WRITTEN REQUEST:
In the passage about the Stoney Creek salmon count, copy word for word the stretch from "As Suzana cautiously" through "down his findings.".

TEXT PASSAGE:
----

In the shadows that envelop Stoney Creek, Luka Kovacic is not an easy target for a photograph.

The 12-year-old is on a mission, walking against the creek’s current. Waders and boots keep him dry, with the water reaching in some places up past his knees and in others just to his ankles.

He’s leading his mother, Suzana Kovacic, who struggles to keep up. It’s her first time participating in the salmon count. Luka, on the other hand, is much more experienced.

His whole childhood, he marvelled at the creek and wanted to get that up-close perspective of the waters that run behind his house. Ever since he and his father, George Kovacic, connected with the Stoney Creek Environmental Committee several years ago, he’s had his excuse to get his boots wet—at the annual salmon run.

As Suzana cautiously steps from stone to stone, she jokes that Luka won’t let her take the easy route. The loose gravel, where her boots would more easily gain purchase, mustn’t be disturbed—that’s where the salmon lay their eggs.

Luka, meanwhile, charges well ahead of her, having the act of walking through the creek inscribed to muscle memory. And with his sharp eye, he’s taking the role of spotter, while Suzana marks down his findings.

----

(Data for locating visible targets)
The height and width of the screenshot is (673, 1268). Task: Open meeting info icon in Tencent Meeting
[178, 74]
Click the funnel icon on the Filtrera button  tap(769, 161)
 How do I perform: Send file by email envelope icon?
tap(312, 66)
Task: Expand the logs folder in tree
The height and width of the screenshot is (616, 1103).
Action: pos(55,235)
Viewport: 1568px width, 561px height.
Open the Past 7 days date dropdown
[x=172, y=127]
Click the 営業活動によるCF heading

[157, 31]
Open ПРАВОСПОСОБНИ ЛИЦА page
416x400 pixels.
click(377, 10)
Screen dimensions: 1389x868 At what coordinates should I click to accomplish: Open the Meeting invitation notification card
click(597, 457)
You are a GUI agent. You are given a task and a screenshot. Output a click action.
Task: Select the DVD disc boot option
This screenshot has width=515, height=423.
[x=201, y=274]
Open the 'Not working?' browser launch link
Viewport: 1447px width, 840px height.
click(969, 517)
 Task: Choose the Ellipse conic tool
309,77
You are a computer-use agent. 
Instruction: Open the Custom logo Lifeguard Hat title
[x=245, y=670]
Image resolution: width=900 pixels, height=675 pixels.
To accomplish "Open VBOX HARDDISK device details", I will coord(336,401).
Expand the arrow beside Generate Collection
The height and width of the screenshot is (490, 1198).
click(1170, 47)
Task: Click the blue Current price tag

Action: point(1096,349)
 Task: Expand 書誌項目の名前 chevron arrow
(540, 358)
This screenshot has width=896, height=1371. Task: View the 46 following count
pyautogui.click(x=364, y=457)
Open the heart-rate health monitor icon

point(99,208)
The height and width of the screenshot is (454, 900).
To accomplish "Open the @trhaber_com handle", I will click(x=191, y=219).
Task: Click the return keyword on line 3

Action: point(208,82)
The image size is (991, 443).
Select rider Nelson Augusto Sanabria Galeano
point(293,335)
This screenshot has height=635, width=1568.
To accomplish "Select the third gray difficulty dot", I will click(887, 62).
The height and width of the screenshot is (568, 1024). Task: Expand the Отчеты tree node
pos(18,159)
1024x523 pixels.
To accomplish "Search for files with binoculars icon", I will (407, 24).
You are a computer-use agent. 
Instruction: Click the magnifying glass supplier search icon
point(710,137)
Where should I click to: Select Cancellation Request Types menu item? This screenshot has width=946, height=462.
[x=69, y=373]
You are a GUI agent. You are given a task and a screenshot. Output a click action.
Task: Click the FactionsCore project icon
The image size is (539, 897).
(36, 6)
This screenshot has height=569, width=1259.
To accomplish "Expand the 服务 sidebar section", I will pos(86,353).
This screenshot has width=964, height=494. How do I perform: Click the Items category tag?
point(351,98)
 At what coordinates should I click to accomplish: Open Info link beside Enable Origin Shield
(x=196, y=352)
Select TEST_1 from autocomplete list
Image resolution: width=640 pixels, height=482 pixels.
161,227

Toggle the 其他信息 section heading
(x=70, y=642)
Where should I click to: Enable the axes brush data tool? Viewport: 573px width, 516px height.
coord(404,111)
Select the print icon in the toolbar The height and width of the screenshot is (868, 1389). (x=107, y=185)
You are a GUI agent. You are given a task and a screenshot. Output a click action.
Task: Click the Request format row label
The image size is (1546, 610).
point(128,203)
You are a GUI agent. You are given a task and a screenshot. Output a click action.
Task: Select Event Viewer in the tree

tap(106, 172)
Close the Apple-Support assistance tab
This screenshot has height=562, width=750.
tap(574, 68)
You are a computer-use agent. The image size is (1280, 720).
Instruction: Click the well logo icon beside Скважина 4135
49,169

----

ANSWER TO THE TASK:
As Suzana cautiously steps from stone to stone, she jokes that Luka won’t let her take the easy route. The loose gravel, where her boots would more easily gain purchase, mustn’t be disturbed—that’s where the salmon lay their eggs.

Luka, meanwhile, charges well ahead of her, having the act of walking through the creek inscribed to muscle memory. And with his sharp eye, he’s taking the role of spotter, while Suzana marks down his findings.